Data records:

********************

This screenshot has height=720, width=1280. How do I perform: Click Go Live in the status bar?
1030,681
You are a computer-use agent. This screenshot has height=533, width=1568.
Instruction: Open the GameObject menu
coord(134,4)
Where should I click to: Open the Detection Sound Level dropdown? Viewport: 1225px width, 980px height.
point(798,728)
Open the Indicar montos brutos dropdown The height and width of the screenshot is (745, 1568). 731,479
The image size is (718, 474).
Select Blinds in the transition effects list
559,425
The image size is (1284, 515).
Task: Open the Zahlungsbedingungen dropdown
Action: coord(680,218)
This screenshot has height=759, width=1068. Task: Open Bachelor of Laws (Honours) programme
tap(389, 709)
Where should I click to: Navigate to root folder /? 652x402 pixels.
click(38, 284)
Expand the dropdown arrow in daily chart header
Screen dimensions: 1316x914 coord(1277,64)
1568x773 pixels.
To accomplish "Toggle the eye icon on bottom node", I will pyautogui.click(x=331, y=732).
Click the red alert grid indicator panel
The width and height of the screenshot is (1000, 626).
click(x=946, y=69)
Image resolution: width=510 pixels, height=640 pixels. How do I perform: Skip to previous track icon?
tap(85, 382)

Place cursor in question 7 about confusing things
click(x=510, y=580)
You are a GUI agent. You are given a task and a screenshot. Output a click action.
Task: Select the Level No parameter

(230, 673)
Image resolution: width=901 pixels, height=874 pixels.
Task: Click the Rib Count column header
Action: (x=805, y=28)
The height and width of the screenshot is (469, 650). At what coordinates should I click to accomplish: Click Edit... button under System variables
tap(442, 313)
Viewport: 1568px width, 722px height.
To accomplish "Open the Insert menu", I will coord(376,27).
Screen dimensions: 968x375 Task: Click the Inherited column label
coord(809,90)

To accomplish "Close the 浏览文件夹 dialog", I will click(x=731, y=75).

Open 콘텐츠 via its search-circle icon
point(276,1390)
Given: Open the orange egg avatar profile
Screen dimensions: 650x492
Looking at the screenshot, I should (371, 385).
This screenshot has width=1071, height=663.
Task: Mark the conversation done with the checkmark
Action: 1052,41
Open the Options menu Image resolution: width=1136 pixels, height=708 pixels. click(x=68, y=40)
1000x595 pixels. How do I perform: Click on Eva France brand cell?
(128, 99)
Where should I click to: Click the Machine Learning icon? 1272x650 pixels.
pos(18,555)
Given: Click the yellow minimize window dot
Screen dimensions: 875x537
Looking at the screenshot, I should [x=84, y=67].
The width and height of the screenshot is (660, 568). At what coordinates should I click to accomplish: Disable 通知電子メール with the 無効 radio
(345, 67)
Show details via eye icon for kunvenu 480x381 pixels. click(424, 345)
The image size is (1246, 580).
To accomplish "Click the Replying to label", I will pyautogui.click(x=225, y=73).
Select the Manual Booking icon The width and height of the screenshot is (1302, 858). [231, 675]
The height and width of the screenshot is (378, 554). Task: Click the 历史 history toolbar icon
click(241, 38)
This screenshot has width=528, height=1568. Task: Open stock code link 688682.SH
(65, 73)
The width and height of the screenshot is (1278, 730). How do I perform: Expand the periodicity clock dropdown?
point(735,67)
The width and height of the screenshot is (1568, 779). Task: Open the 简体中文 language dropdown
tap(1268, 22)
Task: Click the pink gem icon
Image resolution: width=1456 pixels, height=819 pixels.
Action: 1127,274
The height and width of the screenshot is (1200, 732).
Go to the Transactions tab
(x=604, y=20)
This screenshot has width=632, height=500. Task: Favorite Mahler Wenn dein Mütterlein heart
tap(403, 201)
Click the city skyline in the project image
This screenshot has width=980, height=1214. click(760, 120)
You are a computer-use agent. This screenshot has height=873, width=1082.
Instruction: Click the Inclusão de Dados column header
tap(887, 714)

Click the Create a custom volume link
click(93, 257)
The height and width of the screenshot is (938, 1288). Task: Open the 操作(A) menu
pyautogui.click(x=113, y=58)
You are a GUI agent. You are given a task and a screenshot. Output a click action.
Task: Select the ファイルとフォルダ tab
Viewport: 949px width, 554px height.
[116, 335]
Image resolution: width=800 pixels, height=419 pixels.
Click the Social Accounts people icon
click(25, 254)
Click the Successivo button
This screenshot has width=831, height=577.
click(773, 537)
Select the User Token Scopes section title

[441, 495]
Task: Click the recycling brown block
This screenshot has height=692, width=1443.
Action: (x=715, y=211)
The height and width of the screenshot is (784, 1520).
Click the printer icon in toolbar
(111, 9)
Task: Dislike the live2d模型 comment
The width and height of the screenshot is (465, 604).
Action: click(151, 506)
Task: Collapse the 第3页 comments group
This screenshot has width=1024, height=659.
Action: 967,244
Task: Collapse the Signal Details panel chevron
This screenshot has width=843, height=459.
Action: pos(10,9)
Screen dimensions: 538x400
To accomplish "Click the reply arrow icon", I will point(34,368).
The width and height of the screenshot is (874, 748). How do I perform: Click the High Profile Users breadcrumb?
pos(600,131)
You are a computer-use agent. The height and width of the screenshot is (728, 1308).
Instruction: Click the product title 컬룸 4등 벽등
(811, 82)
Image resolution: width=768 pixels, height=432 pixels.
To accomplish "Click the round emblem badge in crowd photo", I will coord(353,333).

********************

Task brief
Scan the data above; copy every line where "computer" appears.

Response
You are a computer-use agent. This screenshot has height=533, width=1568.
You are a computer-use agent. This screenshot has height=873, width=1082.
You are a computer-use agent. The height and width of the screenshot is (728, 1308).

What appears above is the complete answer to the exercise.